The Last Major Ice Age (last 130 kiloyears) (Petit, 1999) and the two Major Interglacials that bracket it are shown in the following graph with some seminal human events approximately indicated:

Y-chromosome Adam and humans leaving Africa may have been due to the extreme cold c70,000 ybp caused by the Toba volcanic supereruption (also see) as well as a low time for summer solar insolation at the North Pole (Berger 1991):

There was a human-population bottleneck at about that time.

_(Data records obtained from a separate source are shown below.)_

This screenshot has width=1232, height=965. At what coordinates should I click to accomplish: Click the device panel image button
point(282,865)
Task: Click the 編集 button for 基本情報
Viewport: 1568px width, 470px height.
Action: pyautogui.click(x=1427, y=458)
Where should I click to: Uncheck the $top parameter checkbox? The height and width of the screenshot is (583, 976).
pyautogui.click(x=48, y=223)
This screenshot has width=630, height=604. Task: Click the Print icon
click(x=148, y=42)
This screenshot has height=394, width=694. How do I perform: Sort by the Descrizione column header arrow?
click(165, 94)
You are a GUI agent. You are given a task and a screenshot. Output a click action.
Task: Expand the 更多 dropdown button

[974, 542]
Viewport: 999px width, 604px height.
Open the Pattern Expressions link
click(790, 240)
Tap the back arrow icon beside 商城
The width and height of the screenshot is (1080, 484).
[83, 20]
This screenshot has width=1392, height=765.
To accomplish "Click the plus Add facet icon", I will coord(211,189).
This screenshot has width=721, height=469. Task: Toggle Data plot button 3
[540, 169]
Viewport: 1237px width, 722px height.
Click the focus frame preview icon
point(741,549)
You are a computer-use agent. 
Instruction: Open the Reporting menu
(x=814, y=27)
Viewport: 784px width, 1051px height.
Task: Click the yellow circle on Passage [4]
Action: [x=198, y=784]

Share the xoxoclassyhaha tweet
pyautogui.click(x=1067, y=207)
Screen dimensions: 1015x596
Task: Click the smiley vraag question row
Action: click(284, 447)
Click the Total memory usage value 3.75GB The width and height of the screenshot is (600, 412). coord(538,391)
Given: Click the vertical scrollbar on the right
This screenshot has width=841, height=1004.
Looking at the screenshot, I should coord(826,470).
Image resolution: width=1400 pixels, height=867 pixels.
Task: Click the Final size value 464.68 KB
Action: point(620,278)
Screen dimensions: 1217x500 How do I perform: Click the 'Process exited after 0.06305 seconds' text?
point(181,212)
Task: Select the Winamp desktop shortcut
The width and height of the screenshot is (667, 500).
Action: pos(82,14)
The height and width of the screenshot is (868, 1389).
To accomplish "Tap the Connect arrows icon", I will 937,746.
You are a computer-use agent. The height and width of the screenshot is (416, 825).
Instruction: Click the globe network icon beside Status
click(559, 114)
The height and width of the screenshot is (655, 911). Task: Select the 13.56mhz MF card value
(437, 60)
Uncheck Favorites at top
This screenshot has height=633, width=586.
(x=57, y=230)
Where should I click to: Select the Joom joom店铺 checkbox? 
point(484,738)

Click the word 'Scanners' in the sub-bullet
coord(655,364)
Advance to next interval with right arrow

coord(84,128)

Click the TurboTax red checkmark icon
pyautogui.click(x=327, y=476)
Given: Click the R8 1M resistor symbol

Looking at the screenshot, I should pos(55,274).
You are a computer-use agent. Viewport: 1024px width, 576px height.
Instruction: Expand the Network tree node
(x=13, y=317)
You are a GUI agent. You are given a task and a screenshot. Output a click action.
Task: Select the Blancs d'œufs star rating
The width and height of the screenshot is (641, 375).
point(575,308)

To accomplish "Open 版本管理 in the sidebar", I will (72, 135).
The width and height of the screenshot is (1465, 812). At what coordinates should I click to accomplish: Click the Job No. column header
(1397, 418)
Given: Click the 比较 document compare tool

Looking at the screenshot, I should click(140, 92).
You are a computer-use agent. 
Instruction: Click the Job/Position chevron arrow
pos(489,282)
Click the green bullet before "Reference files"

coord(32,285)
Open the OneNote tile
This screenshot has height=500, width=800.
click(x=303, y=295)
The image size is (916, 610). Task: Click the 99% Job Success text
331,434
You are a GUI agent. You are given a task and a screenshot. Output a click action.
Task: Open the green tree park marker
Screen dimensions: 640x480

Insolation Versus Latitude for the Last Major Ice Age

It is instructive to view the summer insolation (watts/m2) versus latitude for some of the Antarctica maxima and minima (Berger 1991):

The times-of-year for this graph are: December for latitudes (-90,-20), June for latitudes (20,90), linearly changed from December to September for latitudes (-20,0) and linearly changed from June to September for latitudes (0,20).

The Antarctic temperature highs and lows used are:

Temperature High
Temperature Low
-130,000
-110,000
-85,000
-65,000
-57,000
-20,000
-10,000

Note that northern latitudes have higher insolation than southern latitudes for the temperature highs.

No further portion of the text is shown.